* _Task brief_
The count of lines with the string "checkbox" in the material is all that should be returned.

----- Data for the task

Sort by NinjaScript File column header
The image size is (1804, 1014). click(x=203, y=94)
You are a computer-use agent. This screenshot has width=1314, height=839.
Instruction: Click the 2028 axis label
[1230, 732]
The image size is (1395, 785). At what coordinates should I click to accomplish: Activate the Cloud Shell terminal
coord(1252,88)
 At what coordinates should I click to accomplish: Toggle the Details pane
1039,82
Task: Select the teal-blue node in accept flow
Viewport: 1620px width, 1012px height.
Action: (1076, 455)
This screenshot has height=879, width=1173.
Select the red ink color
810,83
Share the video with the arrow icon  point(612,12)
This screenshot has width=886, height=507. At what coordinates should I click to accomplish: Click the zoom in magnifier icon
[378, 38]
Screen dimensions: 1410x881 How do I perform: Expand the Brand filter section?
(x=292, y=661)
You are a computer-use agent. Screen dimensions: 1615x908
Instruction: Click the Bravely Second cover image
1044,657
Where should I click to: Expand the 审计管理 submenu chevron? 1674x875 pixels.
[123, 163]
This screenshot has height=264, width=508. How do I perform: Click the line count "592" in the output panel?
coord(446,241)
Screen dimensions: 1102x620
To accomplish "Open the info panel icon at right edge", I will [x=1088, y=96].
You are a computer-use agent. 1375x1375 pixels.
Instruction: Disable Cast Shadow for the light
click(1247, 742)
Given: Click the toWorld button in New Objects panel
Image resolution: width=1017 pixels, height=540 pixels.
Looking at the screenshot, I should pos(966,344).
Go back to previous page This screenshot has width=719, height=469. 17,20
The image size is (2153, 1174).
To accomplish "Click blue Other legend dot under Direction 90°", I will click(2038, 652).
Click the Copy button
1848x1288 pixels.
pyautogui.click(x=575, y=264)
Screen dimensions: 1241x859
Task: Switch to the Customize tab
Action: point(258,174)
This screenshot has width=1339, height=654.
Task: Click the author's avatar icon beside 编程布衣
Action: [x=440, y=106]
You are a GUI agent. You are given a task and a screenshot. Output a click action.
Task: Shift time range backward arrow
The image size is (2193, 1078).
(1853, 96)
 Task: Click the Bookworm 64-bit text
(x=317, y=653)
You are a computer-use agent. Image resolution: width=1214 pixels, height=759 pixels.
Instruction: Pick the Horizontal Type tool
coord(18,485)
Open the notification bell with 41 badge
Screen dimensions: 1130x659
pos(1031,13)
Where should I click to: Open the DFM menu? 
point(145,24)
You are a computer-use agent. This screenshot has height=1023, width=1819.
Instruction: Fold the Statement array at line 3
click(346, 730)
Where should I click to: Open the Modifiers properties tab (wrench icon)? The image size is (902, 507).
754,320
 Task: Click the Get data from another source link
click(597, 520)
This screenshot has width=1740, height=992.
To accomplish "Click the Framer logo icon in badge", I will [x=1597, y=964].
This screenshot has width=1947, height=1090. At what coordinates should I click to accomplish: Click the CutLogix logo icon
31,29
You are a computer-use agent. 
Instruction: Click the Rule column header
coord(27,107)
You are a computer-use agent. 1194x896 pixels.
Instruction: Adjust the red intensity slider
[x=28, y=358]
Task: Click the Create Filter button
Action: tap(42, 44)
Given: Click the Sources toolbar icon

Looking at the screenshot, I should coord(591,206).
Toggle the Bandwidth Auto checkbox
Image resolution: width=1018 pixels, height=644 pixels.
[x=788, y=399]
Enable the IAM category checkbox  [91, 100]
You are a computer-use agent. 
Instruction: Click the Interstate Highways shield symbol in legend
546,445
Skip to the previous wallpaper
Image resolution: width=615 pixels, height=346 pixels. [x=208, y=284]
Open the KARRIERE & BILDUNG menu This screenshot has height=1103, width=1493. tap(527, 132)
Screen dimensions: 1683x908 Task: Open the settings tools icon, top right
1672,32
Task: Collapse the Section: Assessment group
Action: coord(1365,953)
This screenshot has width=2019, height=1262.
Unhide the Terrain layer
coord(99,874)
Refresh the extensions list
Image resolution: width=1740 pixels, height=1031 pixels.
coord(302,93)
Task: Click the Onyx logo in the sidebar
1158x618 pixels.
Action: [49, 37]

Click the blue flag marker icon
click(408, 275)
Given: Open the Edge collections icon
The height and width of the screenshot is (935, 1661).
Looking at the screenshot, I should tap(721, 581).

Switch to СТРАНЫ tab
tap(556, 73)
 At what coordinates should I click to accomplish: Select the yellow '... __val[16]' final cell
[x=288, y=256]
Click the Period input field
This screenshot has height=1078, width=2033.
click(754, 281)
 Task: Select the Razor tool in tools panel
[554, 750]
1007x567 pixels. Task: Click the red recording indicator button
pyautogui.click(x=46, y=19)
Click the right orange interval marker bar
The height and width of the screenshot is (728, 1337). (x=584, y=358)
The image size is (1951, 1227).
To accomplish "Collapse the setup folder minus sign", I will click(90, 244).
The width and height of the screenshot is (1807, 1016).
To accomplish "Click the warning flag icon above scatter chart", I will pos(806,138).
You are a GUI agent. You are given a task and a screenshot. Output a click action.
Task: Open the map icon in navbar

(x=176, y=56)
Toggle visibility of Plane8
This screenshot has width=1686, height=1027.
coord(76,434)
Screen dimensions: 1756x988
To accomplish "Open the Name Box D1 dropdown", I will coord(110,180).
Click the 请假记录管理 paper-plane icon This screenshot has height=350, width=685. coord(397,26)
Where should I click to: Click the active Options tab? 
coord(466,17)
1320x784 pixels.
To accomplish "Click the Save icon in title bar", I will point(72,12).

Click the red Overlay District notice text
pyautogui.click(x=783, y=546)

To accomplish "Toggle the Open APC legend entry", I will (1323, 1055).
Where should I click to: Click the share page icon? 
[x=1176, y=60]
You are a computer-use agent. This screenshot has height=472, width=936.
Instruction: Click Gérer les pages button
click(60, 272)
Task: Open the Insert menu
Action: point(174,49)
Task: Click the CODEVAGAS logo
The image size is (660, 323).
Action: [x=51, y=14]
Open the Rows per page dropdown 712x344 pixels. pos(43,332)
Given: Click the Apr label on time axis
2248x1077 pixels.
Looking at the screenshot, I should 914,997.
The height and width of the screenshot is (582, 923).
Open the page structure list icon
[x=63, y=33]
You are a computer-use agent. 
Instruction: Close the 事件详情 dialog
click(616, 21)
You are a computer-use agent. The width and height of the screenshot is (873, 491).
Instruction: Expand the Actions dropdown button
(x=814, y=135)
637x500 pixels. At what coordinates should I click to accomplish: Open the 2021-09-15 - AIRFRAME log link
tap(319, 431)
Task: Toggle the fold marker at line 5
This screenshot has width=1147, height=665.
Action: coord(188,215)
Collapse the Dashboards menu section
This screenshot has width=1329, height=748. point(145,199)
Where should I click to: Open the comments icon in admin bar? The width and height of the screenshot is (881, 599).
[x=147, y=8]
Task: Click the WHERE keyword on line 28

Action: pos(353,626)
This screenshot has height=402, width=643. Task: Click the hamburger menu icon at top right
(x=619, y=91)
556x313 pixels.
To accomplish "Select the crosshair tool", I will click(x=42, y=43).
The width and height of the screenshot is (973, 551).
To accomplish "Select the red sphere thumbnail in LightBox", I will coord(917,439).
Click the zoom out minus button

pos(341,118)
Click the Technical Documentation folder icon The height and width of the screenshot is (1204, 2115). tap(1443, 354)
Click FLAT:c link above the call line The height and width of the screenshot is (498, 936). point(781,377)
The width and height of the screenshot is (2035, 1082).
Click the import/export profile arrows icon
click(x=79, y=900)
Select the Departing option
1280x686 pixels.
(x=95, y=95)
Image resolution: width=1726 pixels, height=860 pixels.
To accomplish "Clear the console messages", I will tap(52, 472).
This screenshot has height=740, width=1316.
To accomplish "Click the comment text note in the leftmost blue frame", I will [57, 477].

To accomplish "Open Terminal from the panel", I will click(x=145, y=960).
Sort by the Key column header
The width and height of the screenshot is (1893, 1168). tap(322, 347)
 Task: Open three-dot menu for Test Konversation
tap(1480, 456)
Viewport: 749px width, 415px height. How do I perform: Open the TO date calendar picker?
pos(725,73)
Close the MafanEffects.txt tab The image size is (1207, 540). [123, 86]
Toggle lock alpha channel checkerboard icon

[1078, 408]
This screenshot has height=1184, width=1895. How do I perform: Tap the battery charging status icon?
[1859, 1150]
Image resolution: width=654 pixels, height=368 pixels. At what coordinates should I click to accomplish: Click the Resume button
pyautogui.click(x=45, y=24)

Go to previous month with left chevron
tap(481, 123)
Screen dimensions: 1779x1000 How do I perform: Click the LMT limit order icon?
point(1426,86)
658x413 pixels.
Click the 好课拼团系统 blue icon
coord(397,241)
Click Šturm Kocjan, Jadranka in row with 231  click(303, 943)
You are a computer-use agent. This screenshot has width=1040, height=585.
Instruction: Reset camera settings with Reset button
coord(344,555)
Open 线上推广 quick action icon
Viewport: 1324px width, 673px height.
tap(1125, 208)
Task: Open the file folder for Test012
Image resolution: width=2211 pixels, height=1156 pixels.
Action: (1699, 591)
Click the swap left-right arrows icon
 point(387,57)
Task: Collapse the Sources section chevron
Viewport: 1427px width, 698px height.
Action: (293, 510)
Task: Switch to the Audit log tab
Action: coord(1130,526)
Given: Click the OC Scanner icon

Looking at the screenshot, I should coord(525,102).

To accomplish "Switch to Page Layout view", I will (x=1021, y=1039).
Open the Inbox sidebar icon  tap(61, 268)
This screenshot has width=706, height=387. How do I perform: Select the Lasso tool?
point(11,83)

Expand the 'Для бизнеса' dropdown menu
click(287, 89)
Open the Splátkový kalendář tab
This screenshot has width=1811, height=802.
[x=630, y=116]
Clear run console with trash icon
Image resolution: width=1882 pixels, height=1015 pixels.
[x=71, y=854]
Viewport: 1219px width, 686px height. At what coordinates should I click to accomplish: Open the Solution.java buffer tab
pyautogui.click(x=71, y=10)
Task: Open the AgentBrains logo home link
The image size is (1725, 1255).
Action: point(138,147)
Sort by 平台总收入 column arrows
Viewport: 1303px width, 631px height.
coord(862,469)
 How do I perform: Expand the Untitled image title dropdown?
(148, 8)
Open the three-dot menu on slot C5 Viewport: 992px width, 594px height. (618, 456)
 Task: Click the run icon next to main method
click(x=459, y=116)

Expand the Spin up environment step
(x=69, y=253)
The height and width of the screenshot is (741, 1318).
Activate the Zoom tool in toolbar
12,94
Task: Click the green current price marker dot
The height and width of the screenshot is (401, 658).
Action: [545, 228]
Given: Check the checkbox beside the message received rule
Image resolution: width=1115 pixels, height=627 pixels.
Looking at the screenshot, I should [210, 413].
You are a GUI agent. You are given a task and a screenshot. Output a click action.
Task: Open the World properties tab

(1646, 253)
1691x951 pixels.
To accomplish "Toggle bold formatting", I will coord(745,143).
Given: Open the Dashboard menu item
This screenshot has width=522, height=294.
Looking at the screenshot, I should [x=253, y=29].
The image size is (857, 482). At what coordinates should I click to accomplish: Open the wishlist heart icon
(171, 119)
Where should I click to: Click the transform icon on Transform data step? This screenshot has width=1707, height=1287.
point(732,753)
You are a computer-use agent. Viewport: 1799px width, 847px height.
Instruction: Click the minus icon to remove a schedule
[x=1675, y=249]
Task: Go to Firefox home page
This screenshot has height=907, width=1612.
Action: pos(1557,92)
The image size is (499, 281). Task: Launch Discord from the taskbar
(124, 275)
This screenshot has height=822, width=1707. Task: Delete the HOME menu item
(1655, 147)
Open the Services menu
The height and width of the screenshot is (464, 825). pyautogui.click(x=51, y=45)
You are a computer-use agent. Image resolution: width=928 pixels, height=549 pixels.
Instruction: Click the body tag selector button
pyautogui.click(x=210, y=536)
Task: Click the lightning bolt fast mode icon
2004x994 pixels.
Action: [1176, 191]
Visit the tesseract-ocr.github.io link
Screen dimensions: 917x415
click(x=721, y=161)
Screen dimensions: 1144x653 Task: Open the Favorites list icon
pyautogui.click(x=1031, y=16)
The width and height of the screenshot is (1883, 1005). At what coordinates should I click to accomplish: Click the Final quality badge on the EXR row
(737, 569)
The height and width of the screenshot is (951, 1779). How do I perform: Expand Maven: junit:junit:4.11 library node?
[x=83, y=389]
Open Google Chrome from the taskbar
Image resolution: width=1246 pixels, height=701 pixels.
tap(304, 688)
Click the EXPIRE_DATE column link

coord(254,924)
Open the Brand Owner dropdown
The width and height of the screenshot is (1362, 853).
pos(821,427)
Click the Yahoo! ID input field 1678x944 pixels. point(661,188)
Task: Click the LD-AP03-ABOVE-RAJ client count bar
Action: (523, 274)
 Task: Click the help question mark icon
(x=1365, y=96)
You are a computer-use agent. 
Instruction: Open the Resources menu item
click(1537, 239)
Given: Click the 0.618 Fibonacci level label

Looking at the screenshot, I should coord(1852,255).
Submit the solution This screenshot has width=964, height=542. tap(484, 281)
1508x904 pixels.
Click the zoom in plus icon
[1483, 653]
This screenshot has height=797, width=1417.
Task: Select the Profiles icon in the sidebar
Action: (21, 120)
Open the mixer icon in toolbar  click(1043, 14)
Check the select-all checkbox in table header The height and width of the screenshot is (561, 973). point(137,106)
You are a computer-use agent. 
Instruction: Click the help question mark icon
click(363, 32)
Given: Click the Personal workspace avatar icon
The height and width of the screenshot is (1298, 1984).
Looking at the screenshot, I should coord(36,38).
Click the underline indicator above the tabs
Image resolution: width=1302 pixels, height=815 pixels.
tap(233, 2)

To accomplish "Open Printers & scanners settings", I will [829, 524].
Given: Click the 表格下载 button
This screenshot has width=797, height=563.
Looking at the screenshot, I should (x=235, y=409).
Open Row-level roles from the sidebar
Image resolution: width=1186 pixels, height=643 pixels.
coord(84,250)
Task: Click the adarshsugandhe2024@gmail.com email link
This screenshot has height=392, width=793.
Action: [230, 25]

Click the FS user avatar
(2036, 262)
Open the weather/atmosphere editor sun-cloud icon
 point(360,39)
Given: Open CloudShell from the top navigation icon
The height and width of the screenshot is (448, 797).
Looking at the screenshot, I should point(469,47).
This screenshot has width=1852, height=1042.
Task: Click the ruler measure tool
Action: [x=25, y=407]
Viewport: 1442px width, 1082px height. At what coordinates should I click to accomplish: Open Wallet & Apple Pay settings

----------

* _The answer_
4